This version of Yume Nikki: Dream Diary is a remake or reboot of Yume Nikki, which focuses on bringing a young girl’s dreams (and nightmares) to life. Although this redo doesn’t do the original much justice.
Review: Yume Nikki: Dream Diary
Title: Yume Nikki: Dream Diary (2019)
Platform: PC, Nintendo Switch [Reviewed]
Developer: Active Gaming Media Inc.
Publisher: Active Gaming Media
Genre: Adventure, Puzzle
Release Date: Original Release: February 23, 2018 (PC), Switch Release: February 21, 2019
Price: $19.99 (USD)
Madotsuki’s Dream World
Yume Nikki: Dream Diary follows Madotsuki, an anti-social girl who’s mostly confined to her bedroom. Her only contact with the outside world is her television which she uses for a small mini-game. When Madotsuki sleeps, the world opens, summoning 13 doors for her to journey through. These worlds represent important things to Madotsuki and it’s up to the player to solve the puzzles and conditions within each of them.
Once players finish with a door, they can exit Madotsuki’s dreams by having her pinch herself. When she pinches herself, she wakes up in her room with a player’s progression filling out her actual diary. This diary also serves as a menu hub where players can save and see some original concept art as well (more on this later).
A Bleak Environment
While Yume Nikki: Dream Diary tries its best to recreate the style of the original, I feel like it tries a little too hard. The 3D environment is very dull and the lack of colors exacerbates this issue. Instead, the original was actually helped by the 2D aspect. The enemies also look rough in terms of design. Although the character models move pretty well but don’t look great. Madotsuki is easily able to run and escape from danger whenever necessary.
For me, the 3D aspect hurts the game, taking away what made the original feel special, and instead making it feel ordinary and rushed. Many of the worlds are very beautiful and detailed. It just lacks content and direction. Thus making puzzles more difficult because there’s no indication on what to do. For example, One world had a puzzle in relation to Madotsuki obtaining a flute. Little dialogue happened but the hints are very small to actually catch. Puzzles in the game connect some way among the different worlds but none of those hints are actually clear causing confusion.

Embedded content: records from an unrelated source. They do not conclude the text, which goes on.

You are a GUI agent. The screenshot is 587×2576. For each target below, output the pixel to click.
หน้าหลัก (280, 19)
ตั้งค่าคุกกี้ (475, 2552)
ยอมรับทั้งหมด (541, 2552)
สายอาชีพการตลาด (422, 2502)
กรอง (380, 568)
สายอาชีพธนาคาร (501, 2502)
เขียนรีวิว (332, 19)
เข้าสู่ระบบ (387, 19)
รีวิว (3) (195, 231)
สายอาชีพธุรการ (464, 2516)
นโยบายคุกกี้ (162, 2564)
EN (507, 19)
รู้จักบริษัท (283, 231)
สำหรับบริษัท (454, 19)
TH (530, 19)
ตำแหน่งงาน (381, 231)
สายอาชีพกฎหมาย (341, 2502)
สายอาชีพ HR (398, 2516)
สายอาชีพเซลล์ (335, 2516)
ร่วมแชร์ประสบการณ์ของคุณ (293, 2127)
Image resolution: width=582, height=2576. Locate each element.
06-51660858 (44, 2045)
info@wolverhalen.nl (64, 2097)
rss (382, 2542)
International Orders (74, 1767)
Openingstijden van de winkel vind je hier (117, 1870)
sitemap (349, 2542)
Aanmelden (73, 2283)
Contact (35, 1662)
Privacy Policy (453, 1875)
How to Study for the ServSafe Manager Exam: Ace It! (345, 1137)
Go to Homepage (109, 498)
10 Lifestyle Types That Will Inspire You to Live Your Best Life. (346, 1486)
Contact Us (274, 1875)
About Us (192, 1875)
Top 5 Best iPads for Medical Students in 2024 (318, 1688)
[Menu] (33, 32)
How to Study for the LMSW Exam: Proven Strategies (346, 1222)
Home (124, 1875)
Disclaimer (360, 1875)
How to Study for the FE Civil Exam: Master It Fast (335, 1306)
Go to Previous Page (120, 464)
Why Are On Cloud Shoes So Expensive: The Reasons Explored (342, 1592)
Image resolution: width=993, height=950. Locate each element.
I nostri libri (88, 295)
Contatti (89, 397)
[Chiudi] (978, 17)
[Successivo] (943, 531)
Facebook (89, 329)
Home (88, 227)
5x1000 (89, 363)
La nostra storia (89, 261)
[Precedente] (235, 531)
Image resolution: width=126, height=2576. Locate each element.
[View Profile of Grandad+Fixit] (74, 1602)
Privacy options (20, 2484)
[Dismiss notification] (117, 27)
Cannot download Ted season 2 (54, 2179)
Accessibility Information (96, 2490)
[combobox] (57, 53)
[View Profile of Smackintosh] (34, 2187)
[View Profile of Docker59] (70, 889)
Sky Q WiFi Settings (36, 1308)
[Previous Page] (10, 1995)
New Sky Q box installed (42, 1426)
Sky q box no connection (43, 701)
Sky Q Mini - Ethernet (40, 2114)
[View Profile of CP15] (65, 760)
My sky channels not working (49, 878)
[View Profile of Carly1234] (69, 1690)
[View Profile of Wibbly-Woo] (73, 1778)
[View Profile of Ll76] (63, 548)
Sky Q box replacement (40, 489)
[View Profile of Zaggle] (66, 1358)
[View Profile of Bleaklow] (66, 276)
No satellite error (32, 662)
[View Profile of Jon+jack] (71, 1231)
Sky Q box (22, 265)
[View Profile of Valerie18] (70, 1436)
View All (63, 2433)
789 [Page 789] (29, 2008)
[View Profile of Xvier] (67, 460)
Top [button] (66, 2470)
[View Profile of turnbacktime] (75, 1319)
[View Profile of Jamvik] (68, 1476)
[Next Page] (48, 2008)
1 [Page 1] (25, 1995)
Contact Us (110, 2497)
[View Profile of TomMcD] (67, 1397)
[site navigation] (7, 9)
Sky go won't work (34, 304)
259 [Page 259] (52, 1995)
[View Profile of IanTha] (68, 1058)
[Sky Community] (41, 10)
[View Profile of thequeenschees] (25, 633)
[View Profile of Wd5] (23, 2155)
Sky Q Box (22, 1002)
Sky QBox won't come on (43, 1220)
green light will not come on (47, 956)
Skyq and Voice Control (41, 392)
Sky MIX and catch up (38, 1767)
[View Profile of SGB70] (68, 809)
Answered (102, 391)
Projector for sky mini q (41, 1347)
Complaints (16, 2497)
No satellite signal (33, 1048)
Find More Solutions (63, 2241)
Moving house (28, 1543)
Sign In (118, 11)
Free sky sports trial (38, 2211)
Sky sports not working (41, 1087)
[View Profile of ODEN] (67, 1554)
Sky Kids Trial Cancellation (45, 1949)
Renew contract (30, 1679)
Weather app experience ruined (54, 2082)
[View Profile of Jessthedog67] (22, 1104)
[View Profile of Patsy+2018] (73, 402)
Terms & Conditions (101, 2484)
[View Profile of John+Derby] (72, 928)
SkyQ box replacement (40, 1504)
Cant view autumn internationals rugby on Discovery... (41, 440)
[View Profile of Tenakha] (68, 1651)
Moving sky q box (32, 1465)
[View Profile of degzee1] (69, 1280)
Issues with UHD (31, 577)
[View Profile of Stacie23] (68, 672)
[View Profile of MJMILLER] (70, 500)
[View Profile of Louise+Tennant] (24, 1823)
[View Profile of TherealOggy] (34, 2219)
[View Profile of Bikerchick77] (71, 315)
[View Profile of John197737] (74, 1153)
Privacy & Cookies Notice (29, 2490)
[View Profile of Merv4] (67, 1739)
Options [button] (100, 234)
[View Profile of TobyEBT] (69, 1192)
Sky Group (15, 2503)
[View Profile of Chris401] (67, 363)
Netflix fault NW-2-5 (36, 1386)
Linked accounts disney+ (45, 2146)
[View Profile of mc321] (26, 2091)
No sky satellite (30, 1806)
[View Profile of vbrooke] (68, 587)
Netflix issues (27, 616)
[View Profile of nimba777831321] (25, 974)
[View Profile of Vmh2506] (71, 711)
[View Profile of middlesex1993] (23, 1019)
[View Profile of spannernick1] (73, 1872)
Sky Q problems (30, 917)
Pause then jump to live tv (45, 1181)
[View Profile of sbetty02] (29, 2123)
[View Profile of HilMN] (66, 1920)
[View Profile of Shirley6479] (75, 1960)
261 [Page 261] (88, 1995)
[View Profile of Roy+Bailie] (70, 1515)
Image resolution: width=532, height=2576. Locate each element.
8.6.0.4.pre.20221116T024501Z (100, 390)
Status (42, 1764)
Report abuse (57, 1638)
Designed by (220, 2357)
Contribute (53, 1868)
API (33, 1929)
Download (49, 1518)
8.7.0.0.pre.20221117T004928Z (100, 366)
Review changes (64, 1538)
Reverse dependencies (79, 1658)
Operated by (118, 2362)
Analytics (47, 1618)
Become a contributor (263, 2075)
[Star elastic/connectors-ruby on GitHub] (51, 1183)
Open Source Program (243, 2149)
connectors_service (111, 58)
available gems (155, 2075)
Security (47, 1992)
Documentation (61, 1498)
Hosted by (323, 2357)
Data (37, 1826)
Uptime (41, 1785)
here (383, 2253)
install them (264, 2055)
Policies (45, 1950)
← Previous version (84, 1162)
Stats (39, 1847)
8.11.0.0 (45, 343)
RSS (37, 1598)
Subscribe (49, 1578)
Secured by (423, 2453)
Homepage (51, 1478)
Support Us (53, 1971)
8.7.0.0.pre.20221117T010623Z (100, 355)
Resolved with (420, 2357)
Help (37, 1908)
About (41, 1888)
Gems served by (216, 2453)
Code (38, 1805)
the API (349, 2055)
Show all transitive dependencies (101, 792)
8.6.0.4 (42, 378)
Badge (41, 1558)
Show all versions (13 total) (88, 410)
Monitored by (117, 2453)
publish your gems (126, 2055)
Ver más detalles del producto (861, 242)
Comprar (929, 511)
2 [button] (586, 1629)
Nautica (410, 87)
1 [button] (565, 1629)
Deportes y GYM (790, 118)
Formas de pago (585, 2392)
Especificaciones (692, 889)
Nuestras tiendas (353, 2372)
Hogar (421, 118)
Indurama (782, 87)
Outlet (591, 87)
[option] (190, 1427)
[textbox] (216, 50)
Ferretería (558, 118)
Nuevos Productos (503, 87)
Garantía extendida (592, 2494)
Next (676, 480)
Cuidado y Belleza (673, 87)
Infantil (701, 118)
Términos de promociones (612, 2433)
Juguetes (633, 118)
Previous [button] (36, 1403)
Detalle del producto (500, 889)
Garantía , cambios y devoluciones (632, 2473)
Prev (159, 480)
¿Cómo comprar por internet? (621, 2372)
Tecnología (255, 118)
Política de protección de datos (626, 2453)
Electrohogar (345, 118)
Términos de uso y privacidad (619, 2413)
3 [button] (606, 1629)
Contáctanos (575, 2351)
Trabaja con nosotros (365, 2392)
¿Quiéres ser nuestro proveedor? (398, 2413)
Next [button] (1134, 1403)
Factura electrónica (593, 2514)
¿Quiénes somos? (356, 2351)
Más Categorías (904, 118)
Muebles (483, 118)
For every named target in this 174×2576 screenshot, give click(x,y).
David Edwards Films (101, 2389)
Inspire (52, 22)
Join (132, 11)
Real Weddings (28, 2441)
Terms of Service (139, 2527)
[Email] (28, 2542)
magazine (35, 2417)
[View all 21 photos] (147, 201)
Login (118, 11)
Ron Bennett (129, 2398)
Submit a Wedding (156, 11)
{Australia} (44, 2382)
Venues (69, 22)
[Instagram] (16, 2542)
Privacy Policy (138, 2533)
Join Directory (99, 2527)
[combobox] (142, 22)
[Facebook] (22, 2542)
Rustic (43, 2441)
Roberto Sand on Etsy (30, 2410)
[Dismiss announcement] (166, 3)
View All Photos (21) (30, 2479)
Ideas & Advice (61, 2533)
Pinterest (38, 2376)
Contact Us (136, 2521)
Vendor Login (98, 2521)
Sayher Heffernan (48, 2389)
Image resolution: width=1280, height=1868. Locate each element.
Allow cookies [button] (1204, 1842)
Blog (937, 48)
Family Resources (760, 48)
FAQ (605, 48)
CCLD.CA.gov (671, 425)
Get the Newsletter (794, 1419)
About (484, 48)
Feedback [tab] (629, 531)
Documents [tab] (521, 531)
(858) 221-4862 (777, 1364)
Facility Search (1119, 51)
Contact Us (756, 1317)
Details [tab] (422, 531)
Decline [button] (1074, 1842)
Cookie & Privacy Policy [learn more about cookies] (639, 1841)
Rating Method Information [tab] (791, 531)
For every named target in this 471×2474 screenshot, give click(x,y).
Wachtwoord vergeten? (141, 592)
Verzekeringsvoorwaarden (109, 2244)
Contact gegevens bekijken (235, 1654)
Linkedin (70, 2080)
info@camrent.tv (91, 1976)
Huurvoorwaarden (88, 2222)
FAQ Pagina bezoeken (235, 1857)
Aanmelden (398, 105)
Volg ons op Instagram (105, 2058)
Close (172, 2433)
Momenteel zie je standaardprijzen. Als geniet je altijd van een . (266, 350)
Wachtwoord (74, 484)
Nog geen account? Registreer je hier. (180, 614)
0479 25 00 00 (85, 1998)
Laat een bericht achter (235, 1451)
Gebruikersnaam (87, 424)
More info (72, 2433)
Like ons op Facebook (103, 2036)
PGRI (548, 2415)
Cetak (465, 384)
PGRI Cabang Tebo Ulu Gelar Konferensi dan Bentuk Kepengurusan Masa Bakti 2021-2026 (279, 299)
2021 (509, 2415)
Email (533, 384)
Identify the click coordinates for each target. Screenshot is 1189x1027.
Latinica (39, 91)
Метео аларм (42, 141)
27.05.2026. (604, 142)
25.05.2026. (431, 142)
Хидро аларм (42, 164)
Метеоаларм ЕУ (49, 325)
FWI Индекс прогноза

A Dream Diary of Collections
As previously mentioned, Madotsuki has a diary where she records all her nighttime adventures. The diary also serves as a collection list as well. Every character Madotsuki meets gets listed in the diary, but unlike most games, there are no hints or summaries to help you. The game misses an opportunity for players to regroup and assist them in solve=ing the various puzzles. Also disappointing is that the room Madotsuki returns to every night isn’t a hub for player progression.
The mini arcade in the game is cute and fun but serves little purpose for the puzzles. The mini-game is meant to be another symbol of Madotsuki’s isolation since this is her only real form of entertainment. But Madotsuki’s room is just a sleeping area it doesn’t resonate this symbolism very well.
Yume Nikki: Dream Diary tries to replicate and differ from the original to little success. Recreating a 2D game into a 3D game is a great idea in theory, but it just doesn’t work in this case. The designs of the enemies and dream worlds just do not stand out like in the original. The puzzles suffer from a lack of direction and the diary could have provided this assistance, but instead is just a dull record keeper. If you still have an interest in this game and want it available on the go, I’d wait for a sale on the E-Shop.
This game was reviewed using a digital code provided by the publisher (Active Gaming Media).